Froome has faced almost daily questioning on the matter since taking the yellow jersey almost two weeks ago with victory on stage eight in Ax 3 Domaines, and he started yesterday’s stage 18 to Alpe d’Huez hours after L’Equipe had published an analysis of data Sky had released to them to make their case.
Although Brailsford has long maintained he would not make the team’s power data — numbers which show riders’ output on the bike — public, he did allow L’Equipe access to results from 18 climbs tackled by Froome since the 2011 Vuelta a Espana, as well as various other pieces of biological information.
L’Equipe did not publish the information as per their agreement with Sky, but they had it analysed by biomechanics expert Fred Grappe, who is on the Tour with the FDJ team, and he told the newspaper the data was consistent with that of a “clean” rider.
“His performances are coherent,” read their headline.
Brailsford later said the decision to give L’Equipe that access had been part of a proactive response to the questioning.
“We have been in contact with WADA and UKAD (The UK Anti-Doping agency) and things are progressing,” he said. “I don’t know what the process is because we have never done this before but we are trying to react to a situation, trying to think creatively about a situation.
“Nobody asked me to do this. I suggested it would be a good idea to contact them, they didn’t contact me.
“I have gone to them and said ‘Actually guys, we would like to give you everything that we’ve got. How do you feel about that?”’
Froome (pictured) said the decision to open the books had been the team’s rather than his own, but he was happy with the results. “I’m really happy to hear the findings and to hear them basically backing us up, saying these performances are very good, strong, clean sporting performances,” he said.
“It backs up what we’ve been saying all along.”
Although the questioning of Froome has abated in the past couple of days, there are still reminders of why Sky feel the need to act. Yesterday’s edition of French newspaper Liberation carried the headline ‘The Tour of Doubt’ above Froome’s picture.
Froome at least looked a little more human on the second climb of the Alpe d’Huez yesterday, however. He weathered a 20-second penalty for an illegal feed as he increased his overall lead in the 100th Tour after a dramatic double ascent of the Alpe d’Huez.
As Christophe Riblon raced to victory ahead to become France’s first stage winner this year, Froome showed signs of distress when he waved for help just after the five kilometre post.

ACTIVITY LIST:
[1] Decide whether each statement agrees with the Froome article, answering yes or no and quoting the deciding words: (a) L’Equipe published the data Sky had given it. (b) Fred Grappe is on the Tour with the FDJ team. (c) The anti-doping agencies contacted Brailsford first.
[2] Translate this sentence from the Froome article into Spanish: "Brailsford later said the decision to give L’Equipe that access had been part of a proactive response to the questioning."
[3] According to the Froome article, what penalty did Froome receive on the stage to Alpe d’Huez, and for what?

Stored items:
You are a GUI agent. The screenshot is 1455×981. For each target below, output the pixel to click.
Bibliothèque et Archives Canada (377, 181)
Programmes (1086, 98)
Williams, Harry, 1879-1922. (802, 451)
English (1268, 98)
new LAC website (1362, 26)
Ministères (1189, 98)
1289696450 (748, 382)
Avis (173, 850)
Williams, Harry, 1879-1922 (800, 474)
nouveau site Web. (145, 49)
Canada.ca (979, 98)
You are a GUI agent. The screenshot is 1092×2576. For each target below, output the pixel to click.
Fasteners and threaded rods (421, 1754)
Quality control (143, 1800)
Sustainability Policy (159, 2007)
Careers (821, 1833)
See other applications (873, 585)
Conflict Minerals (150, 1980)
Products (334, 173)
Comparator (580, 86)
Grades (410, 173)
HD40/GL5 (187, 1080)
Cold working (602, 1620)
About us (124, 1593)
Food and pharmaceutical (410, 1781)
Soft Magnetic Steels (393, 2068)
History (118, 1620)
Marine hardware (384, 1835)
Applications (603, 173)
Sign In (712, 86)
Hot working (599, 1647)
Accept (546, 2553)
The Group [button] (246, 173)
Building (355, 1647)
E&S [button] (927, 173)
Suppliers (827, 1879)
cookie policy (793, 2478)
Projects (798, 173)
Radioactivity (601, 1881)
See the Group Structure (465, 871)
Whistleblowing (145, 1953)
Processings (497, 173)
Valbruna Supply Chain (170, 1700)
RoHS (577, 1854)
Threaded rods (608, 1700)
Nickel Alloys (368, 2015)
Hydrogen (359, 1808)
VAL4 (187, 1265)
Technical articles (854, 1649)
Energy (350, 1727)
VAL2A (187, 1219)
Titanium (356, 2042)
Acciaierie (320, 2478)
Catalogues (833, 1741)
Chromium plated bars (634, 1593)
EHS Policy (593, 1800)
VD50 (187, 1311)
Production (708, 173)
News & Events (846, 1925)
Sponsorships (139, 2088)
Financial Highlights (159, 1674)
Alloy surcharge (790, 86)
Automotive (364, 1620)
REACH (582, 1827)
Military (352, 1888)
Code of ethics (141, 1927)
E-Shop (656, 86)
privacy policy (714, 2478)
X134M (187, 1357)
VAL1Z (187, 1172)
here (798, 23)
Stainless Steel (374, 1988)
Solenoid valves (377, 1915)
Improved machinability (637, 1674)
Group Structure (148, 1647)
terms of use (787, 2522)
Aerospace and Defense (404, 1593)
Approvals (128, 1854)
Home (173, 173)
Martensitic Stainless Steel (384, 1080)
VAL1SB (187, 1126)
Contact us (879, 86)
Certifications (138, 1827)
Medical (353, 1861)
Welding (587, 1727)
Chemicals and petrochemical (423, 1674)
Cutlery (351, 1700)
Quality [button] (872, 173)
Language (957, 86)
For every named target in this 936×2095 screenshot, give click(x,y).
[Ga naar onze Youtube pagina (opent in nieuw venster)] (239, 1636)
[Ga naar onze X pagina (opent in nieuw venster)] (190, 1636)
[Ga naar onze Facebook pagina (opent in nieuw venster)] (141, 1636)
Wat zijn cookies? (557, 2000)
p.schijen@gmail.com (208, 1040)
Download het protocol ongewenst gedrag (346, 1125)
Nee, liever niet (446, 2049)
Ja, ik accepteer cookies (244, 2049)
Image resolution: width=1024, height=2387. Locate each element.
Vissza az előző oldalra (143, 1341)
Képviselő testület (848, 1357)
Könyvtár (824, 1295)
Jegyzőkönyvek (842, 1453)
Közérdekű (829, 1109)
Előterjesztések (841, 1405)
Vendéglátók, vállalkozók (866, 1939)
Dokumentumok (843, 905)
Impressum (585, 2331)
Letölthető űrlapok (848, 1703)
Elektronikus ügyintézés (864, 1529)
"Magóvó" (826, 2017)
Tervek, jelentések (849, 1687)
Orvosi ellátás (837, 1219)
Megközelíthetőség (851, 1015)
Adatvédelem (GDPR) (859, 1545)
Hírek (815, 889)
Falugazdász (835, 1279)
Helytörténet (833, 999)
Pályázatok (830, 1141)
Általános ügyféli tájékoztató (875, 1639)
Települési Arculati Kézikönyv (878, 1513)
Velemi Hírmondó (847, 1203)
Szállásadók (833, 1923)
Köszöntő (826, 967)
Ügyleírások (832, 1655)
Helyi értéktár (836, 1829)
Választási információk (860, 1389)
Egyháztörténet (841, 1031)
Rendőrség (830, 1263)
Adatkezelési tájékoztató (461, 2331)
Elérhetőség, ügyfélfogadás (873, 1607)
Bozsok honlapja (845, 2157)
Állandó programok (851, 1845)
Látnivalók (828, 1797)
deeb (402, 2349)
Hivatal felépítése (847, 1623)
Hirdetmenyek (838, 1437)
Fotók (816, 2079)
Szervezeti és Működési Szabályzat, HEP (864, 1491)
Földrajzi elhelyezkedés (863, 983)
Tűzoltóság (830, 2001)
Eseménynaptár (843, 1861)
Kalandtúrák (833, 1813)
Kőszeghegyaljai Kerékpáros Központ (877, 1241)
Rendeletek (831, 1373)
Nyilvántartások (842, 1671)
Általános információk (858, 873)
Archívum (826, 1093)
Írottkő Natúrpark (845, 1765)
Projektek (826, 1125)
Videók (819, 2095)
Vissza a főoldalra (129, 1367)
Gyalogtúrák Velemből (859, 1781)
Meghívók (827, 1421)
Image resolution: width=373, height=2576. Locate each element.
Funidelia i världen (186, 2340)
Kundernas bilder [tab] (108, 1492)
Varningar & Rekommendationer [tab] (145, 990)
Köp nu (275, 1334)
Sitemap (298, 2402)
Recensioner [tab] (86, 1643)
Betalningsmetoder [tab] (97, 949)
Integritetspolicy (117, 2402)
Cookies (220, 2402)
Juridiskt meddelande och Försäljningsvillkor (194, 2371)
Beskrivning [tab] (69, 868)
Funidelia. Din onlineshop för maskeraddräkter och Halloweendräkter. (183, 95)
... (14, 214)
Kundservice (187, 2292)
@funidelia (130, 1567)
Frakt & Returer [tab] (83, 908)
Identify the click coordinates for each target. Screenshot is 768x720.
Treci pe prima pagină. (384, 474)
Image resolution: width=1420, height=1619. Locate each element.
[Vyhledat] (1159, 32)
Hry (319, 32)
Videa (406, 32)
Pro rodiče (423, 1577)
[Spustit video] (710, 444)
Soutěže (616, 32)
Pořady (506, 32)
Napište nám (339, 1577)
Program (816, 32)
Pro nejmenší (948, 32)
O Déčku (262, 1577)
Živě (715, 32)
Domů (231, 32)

YOUR WRITTEN ANSWERS:
[1]
(a) No: "L’Equipe did not publish the information as per their agreement with Sky"
(b) Yes: "who is on the Tour with the FDJ team"
(c) No: "I suggested it would be a good idea to contact them, they didn’t contact me."

[2] Brailsford dijo más tarde que la decisión de dar a L’Equipe ese acceso había formado parte de una respuesta proactiva a los cuestionamientos.

[3] A 20-second penalty for an illegal feed.